Annie visits the cemetery, where she sees her own grave. She reads Thomas’s journals and learns about Eoin’s move to New York. Annie invites Maeve over for tea, and Maeve reveals that she knows that Annie Gallagher is actually the Anne Smith who disappeared decades ago in Lough Gill.
Annie hears about the attack on the Twin Towers on September 11. Her grief and pregnancy make writing too difficult, even though she has an idea for an epic love story.
One day, she passes by the lake and hears a familiar whistle on the wind. She shouts for Thomas, and Thomas appears in a boat. When Eoin left for New York in 1933, Thomas took to the lake to seek the year 2001. Reunited, Annie shows Thomas the Ireland he has always dreamed of.
Historical elements in these chapters include Arthur Griffith, an Irish writer, newspaper editor, and politician who helped to establish the political party Sinn Féin and worked with Michael Collins to develop the Anglo-Irish Treaty of 1921. Harmon also alludes to the Treaty of Limerick of 1691, an agreement between the Irish, English, and French that was abandoned by the English—a reneging used as evidence that the English will also ignore the Anglo-Irish Treaty. Nearly 300 years divides the two treaties, highlighting the deep and historical resentments the Irish draw upon in their fight against the British.
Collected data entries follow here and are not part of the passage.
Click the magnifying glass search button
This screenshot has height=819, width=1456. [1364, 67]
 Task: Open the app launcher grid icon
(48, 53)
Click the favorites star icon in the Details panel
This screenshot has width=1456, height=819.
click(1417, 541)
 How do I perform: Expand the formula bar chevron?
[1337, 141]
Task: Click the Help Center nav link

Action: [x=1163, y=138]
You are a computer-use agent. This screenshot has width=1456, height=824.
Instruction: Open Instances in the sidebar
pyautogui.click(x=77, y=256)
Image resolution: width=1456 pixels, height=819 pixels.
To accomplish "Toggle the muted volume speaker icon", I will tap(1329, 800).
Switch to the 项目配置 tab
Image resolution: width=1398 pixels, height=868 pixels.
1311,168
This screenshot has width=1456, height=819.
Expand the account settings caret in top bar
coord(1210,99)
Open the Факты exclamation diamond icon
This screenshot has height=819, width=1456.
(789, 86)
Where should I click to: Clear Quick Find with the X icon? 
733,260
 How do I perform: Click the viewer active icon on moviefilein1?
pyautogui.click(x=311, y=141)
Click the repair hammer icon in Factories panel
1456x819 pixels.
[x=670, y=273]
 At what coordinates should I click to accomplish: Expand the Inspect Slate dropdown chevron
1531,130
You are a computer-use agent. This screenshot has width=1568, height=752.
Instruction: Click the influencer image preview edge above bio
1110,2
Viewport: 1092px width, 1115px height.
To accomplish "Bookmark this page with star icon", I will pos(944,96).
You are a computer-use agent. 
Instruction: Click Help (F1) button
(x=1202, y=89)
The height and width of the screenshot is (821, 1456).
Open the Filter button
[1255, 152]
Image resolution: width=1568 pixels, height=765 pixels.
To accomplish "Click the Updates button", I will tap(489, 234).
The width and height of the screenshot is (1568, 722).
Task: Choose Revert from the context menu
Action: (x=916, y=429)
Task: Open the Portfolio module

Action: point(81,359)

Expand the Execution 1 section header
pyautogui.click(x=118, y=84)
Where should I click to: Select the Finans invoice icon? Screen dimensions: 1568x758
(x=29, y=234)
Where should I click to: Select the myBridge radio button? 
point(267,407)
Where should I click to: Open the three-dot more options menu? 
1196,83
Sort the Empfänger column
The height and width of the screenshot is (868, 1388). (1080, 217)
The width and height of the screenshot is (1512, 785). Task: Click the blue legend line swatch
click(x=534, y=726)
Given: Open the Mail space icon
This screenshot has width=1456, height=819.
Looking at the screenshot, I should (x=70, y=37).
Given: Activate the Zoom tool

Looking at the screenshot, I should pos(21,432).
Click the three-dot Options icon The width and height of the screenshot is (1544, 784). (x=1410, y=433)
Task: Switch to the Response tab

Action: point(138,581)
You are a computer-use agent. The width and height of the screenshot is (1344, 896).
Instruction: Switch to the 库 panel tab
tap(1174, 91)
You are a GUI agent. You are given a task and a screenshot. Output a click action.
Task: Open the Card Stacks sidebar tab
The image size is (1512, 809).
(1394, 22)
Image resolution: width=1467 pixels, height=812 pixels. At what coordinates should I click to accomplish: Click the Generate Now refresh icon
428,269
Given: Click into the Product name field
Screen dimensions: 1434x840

The Anglo-Irish Treaty fractures the already tense divide between anti-treaty Irish, who are fed up with generation-spanning traumas of occupation and who thus feel that the treaty is a weak compromise, and pro-treaty Irish, who see the treaty as the first step in a positive direction. This division sparks distrust; as anti-treaty elements grow more radical, their opposition propels violence. The British, seeing an opportunity in radical believers advocating for complete political or social reform, provoke the fighting, hoping to demonstrate to the world that Ireland needs Britain’s occupying forces to maintain law and order. The radical split from the mainstream repeats another common feature of revolutionary movements: it eats its young, in the evocative expression coined by Jacques Mallet du Pan in his essay on the French Revolution of 1789. As civil war breaks out, Michael Collins, once a beloved and legendary figure, becomes a villain associated with pro-treaty capitulation.
Structurally, to bring the plot to a satisfactory conclusion, Harmon relies on coincidence. Liam just happens to push Annie back to 2001, where a somewhat convoluted line of succession ensures that Annie inherits Thomas’s house full of old furniture, paintings, and personal journals. Her story is a circle: In 2001, Annie recognizes the names and faces of the descendants of the people she knew in 1921, a cross-generational connection that personalizes Annie’s love for churches, cemeteries, and books as artifacts of history and the people who lived before her. In a moment of magical luck, Thomas comes to 2001 as well, to ensure a happy ending befitting the traditional romance novel. What’s more, Thomas, who had always dreamed of a liberated Ireland, finally experiences exactly that.